──────── RECORDS PROVIDED

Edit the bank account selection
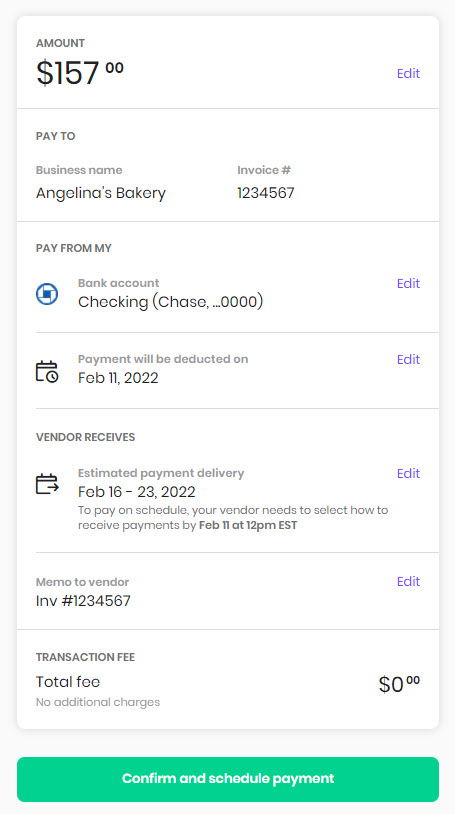Image resolution: width=455 pixels, height=814 pixels. pos(408,283)
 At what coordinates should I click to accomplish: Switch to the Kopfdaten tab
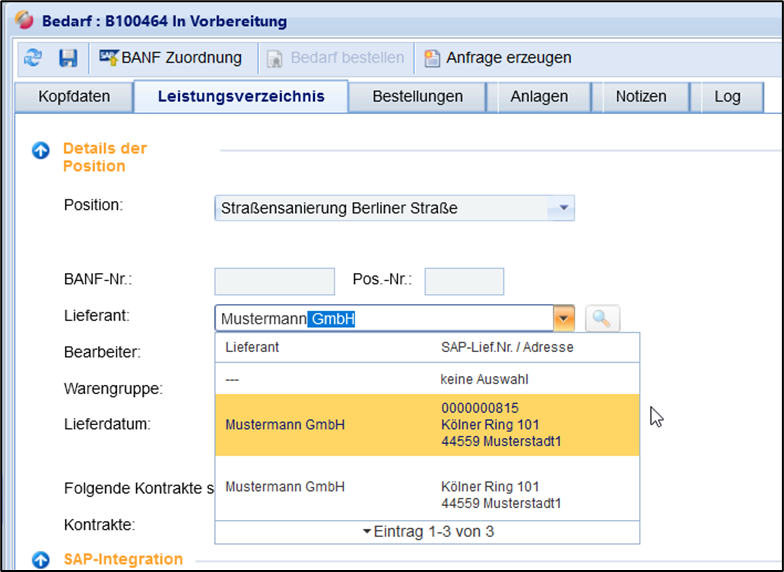(x=73, y=97)
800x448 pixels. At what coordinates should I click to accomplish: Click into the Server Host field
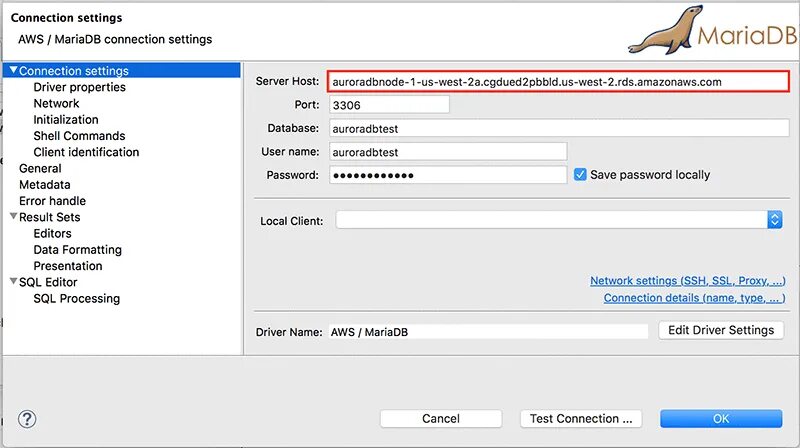(559, 82)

────────────────

PROBLEM REQUIREMENTS: Please retype the data exactly. The pictures do not go in.

EXERCISE RESULT:
Edit the bank account selection
Image resolution: width=455 pixels, height=814 pixels. pos(408,283)
 At what coordinates should I click to accomplish: Switch to the Kopfdaten tab
(x=73, y=97)
800x448 pixels. At what coordinates should I click to accomplish: Click into the Server Host field
(559, 82)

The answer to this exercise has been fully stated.